--- begin Selected excerpt ---

Ignatius W. FAULISI, Petitioner-Appellant,
v.
Loren DAGGETT, Warden of United States Penitentiary,
Leavenworth, Kansas, et al., Respondents-Appellees.

No. 75--1209.

United States Court of Appeals,
Seventh Circuit.

Argued Sept. 12, 1975.
Decided Dec. 5, 1975.*

1

Edward M. Genson, Theodore M. Becker, Chicago, Ill., for petitioner-appellant.

2

John R. Wilks, U.S. Atty., Richard A. Hanning, Asst. U.S. Atty., Hammond, Ind., for respondents-appellees.

3

Before PELL and STEVENS, Circuit Judges, and PERRY, Senior District Judge.**

4

PERRY, Senior District Judge.

5

Ignatius W. Faulisi, petitioner below, appeals from the district court's denial of his motion, filed pursuant to 28 U.S.C. § 2255, seeking to vacate his plea of guilty to a charge of violating 26 U.S.C. § 4704(a),-- dispensing drugs not in or from the original stamped package,-- or in the alternative, to conduct a hearing as to the circumstances surrounding the plea of guilty and the sentence attacked herein.

6

Faulisi contends that the district court erred in denying his motion. In essence, he asserts that (1) his plea of guilty was not accepted in compliance with Rule 11, Federal Rules of Criminal Procedure; (2) he was denied effective assistance of counsel; (3) his plea of guilty was induced by an unkept promise of the federal prosecutor to recommend a 1--or--2 year sentence to run concurrently with a state sentence Faulisi was then serving; (4) the district court failed to elicit and record an adequate factual basis for his plea of guilty; (5) the federal prosecutor misled the district court to believe that Faulisi had no prior convictions; and (6) inasmuch as Faulisi's plea of guilty to a state charge was induced by the state prosecutor's broken promise to have Faulisi's federal detainer dropped, Faulisi's previous conviction on the state charge should not have been considered by the district court in imposing sentence.

The 'Consequences' of a Plea of Guilty

7

First, Faulisi contends that his guilty plea should be vacated because the district court failed to apprise him that any sentence imposed by the court might be ruled to run consecutive to a sentence which Faulisi was serving at the time he changed his plea to guilty. This is so, contends Faulisi, because otherwise he can not be said to have had full knowledge of the sentencing consequences of his guilty plea, and a plea of guilty cannot be voluntarily made without full knowledge of the sentencing consequences of the plea.

8

Thus the first question before us is whether the possibility that any sentence imposed by the district court might be ruled to run consecutively to a state sentence then being served is a 'consequence' of Faulisi's plea of guilty under Rule 11 of the Federal Rules of Criminal Procedure so that the district court must first inform Faulisi about such possibility before accepting such plea.

--- end Selected excerpt ---
--- begin Information supplied ---

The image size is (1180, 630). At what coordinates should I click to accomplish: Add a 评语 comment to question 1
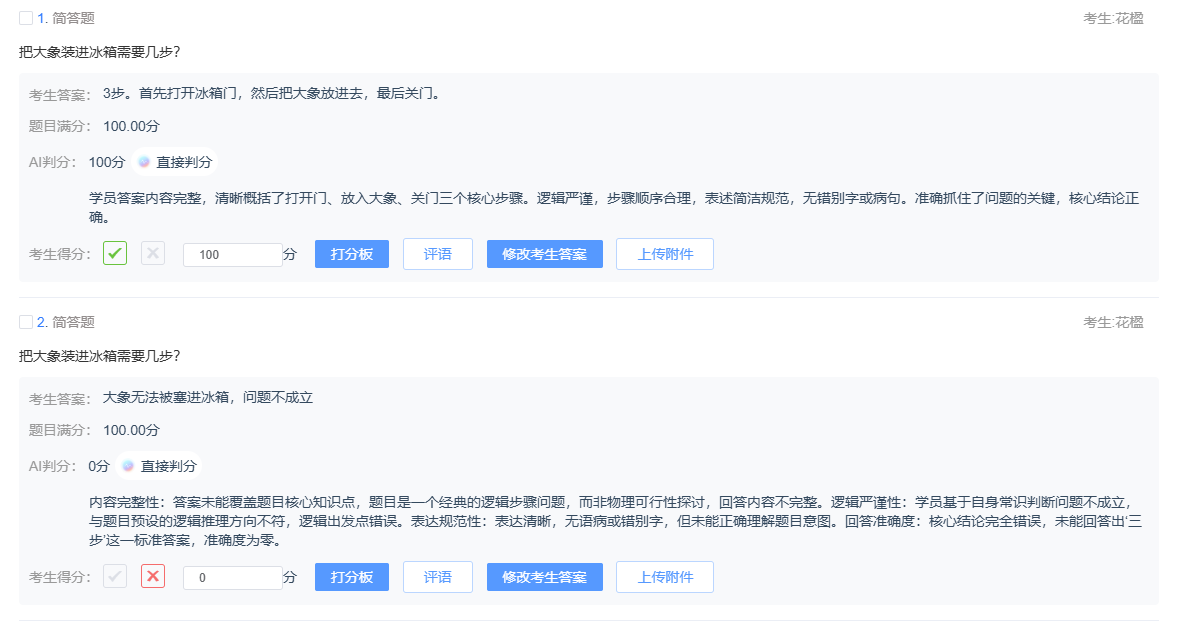(x=437, y=253)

--- end Information supplied ---

### Required actions
- a) Answer these from the court opinion:
(i) Which circuit's Court of Appeals heard the case?
(ii) On what date was the case argued?
(iii) What sentence did Faulisi say the federal prosecutor promised to recommend?
- b) Please copy the court opinion from "Loren DAGGETT, Warden" to "Seventh Circuit.", switching "Leavenworth" to "Marion".
- c) Name every attorney the court opinion lists as appearing for either party.
The material isn't needed for what comes next.

### Solutions to the tasks
- a)
(i) The Seventh Circuit.
(ii) Sept. 12, 1975.
(iii) A 1-or-2 year sentence to run concurrently with the state sentence he was then serving.

- b)
Loren DAGGETT, Warden of United States Penitentiary,
Marion, Kansas, et al., Respondents-Appellees.

No. 75--1209.

United States Court of Appeals,
Seventh Circuit.

- c)
Edward M. Genson
Theodore M. Becker
John R. Wilks
Richard A. Hanning